Jusqu'au vaccin contre la polio qu'on laissait fondre sur un sucre. Moi qui aimais les goûts médicamenteux des sirops contre la toux, j'étais désolée d'avoir un sucre à croquer.
Comme je n'étais pas une rebelle pour tout, et que pour les petites choses matérielles du quotidien j'étais plutôt encline à croire que les grands savaient et pas moi, j'étais donc persuadée que le café au lait du matin ne pouvait se boire qu'en y versant du sucre - ce qui rendait souvent puisqu'il se déposait pour partie dans le fond, les deux dernières gorgées infectes -. Qu'un yaourt se devait d'être sucré jusqu'au ras du bord, sinon ce n'était pas commestible ; qu'il fallait re-sucrer les fraises.
Très vite pourtant j'avais perçu mon peu d'appétence pour ce goût-là. Les bonbons me donnaient la nausée, une sensation d'écœurement.
Un peu plus tard et alors que mon père me racontait parfois "Quand j'étais petit ..." et que j'adorais ses récits, même s'ils étaient horribles - il fut petit par temps de guerre -, j'ai compris que si mon père mettait deux sucres dans son café, c'était peut-être parce qu'il en avait tant manqué pendant les années où il y avait des bombardements sur la ville et rien à manger dans le pensionnat où il étudiait.
Mais il aura fallu une circonstance matérielle quelconque - un jour où les courses n'avaient pas été faites, ou des grèves, ou je ne sais quoi - pour que je prenne mon café (je devais être déjà adolescente) sans le sucrer, me dise que c'était bien meilleur comme ça ; un yaourt. Plus tard : le thé.
Sans sucre, les choses avaient leur vrai goût.
J'ai alors découvert que certaines que je croyais ne pas trop aimer, par exemple le chocolat chaud, ou que je buvais machinalement - parce que c'est ça qu'on boit le matin et pas autre chose -, étaient bonnes. Que j'adorais la saveur du café.
J'apprends donc à présent que c'était meilleur pour la santé, contrairement aux bienfaits auxquels on nous avait faits croire et face auxquels des parents, privés de gâteries petits par une guerre qui avait duré, ne pouvaient que se montrer crédules.

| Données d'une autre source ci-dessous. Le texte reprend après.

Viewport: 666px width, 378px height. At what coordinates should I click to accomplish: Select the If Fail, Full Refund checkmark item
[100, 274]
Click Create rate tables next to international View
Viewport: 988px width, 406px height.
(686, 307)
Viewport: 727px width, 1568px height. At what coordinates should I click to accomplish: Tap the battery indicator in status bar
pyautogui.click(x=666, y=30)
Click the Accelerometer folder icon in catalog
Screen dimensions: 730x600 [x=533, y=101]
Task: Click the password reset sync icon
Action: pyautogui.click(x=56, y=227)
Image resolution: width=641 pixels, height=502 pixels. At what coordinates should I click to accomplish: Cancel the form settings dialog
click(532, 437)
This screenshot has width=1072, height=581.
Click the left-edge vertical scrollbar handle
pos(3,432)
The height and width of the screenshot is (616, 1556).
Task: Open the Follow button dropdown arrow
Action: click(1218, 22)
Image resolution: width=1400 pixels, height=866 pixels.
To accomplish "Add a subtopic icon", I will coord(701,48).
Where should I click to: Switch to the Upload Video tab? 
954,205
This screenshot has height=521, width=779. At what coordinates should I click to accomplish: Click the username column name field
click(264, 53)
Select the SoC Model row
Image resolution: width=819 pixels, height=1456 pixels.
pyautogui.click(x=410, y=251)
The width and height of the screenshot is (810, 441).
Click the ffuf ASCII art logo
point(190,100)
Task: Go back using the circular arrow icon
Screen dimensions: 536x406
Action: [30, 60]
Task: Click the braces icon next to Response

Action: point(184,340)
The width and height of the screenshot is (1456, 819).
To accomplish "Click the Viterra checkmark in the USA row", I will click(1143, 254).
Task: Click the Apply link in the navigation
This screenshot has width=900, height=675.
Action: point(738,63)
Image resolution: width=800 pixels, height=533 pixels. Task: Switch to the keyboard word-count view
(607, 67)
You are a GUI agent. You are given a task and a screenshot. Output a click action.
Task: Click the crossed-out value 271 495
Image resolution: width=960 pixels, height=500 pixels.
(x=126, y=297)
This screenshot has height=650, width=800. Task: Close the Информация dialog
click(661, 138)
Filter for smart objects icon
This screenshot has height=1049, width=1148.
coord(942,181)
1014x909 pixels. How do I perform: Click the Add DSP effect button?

Et je me dis que la pression éducative devait être terriblement forte pour que j'aie ainsi la croyance, sans qu'on m'en ait rien dit - je n'étais pas obligée de sucrer mon yaourt, c'est simplement que ça semblait inenvisageable de faire autrement - qu'il n'y avait pas le choix, que c'était indispensable.
Pour se qui est de boire glacé certaines choses, j'ai mis encore plus de temps à me rendre compte que l'usage général n'était qu'indicatif et pas du tout celui qui me convenait - j'aime boire chaud ou à température -, le glaçon est pour moi une hérésie. L'impression de fraîcheur doit venir du goût du produit (2), non de sa température.
On ne se méfie jamais assez de l'ampleur des conditionnements, y compris non intentionnels, parfois même sans but mercantile direct (3), que l'on subit. C'est une bonne habitude à prendre lorsqu'on nous présente toujours un aliment d'une certaine façon d'au moins tenter un jour de le boire ou déguster autrement. Une bonne surprise n'est jamais à exclure.
(1) Il était de cette génération à qui l'on avait inculqué qu'une bonne éducation consistait essentiellement à réprimander perpétuellement ; s'en distinguait cependant par le fait qu'il ne levait de même que ma mère pratiquement jamais la main sur nous à moins d'une bêtise qui aurait pu avoir de lourdes conséquences et alors c'était une réaction immédiate - par exemple traverser en courant sans regarder alors qu'une voiture arrivait -, généralement motivée par la peur du pire. Mais en attendant les repas, par exemple étaient de mauvais moments, pas moyen de se détendre un instant.
(2) J'ai goûté cet été à un jus de pommes artisanal qui fait cet effet-là.
(3) Encore qu'on puisse toujours en détecter un. Par exemple moins de réfrigérateurs seraient vendus si l'on buvait à température.